The measure, which came after weeks of Republican criticism of Democrats for conducting their interviews behind closed doors, signals the beginning of public hearings in which staff counsel for both parties will be given equal time to question witnesses.
“Sadly, this is not any cause for any glee or comfort. This is something that is very solemn, that is something prayerful and that we had to gather so much information to take us to this next step,” said Speaker Nancy Pelosi on the House floor prior to the vote, adding,
Since late September, House Democrats have been building their case that Trump abused his powers as president by asking the president of Ukraine to announce an investigation of one of his political rivals, former Vice President Joe Biden, and to cooperate with Trump’s lawyer Rudy Giuliani to validate a right-wing conspiracy theory about the 2016 election.
A July 25 phone call between Trump and President Volodymyr Zelensky alarmed multiple U.S. government officials and sparked a whistleblower complaint.
In closed-door interviews conducted by the House Intelligence Committee, witnesses have testified that nearly $400 million in military aid was withheld by the Trump administration to compel the government in Kiev to comply.
The aid was eventually released.
Republicans in the House sought to portray the impeachment inquiry as politically motivated.
“Democrats are trying to impeach the president because they are scared they cannot defeat him at the ballot box,” said House Minority Leader Kevin McCarthy, R-Calif. “Why do you not trust the people?”
Democrats countered that suggestion by keeping the focus on the president’s efforts to procure an investigation of his political rival from a foreign power.
The resolution clears the way for Republicans to call witnesses to appear before the Intelligence Committee, though they must first submit written justification for those they wish to question.

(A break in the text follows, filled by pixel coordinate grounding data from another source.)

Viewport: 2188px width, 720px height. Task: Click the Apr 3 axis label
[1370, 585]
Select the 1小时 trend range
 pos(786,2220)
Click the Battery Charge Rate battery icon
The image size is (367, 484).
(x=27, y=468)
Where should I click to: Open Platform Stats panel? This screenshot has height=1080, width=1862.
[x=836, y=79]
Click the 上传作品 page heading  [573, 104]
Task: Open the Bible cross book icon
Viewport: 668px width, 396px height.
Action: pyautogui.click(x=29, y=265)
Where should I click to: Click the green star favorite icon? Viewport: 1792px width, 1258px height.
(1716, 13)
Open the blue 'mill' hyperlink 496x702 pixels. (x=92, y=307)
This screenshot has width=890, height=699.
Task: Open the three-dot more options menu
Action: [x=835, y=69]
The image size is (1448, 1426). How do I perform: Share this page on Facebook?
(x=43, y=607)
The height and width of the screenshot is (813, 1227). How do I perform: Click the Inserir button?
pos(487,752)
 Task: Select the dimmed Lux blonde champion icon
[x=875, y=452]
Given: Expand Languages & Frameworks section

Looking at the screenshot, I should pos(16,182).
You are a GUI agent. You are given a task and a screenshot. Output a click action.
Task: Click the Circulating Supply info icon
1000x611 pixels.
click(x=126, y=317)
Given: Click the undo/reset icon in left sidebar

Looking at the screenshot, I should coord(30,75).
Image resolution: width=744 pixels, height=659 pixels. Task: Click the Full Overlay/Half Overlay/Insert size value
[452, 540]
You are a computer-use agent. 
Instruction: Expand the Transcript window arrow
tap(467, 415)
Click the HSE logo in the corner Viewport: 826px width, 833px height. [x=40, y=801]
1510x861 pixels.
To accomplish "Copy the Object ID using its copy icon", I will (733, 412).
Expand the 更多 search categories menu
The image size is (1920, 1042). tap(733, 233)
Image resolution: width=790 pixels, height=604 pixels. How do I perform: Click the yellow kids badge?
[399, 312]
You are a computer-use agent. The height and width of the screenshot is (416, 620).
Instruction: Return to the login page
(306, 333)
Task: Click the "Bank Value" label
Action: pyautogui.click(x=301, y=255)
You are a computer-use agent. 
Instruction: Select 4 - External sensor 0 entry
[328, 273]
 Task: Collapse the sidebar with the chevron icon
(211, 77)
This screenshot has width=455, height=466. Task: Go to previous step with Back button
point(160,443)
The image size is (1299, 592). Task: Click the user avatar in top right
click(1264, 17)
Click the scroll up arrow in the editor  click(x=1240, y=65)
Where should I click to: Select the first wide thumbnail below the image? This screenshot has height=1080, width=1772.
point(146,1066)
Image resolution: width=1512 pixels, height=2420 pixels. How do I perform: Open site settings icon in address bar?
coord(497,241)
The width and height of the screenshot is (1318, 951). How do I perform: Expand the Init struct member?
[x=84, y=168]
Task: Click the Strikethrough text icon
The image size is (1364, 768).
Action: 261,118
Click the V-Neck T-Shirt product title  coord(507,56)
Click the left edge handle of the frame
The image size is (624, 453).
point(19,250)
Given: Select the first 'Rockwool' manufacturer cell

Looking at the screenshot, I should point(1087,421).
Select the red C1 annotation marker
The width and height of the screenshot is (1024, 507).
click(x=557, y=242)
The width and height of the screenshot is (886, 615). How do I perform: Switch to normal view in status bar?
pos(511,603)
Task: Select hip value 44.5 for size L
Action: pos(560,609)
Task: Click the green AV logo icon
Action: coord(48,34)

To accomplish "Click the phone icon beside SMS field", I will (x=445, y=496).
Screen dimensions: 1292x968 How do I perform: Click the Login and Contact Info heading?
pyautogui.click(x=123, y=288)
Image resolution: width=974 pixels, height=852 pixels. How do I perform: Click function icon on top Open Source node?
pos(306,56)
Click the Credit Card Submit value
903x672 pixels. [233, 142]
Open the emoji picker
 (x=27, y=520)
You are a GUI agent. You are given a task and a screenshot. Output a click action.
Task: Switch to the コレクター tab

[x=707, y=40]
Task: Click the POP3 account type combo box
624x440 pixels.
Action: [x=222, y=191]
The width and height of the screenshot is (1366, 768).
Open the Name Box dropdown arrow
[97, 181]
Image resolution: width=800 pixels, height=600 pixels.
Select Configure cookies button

Democrats, who have presided over the committee since retaking control of the House in the 2018 midterm elections, can deny Republican requests.
The White House has blocked testimony by several witnesses called by House Democrats, and the resolution provides Nadler with a mechanism to enforce future compliance.
Should the House vote to impeach Trump, the U.S. Senate will conduct a formal trial that could lead to his removal from office. In that setting, lawyers representing the president will have greater leeway to call witnesses and cross-examine those who helped House Democrats make their case against Trump.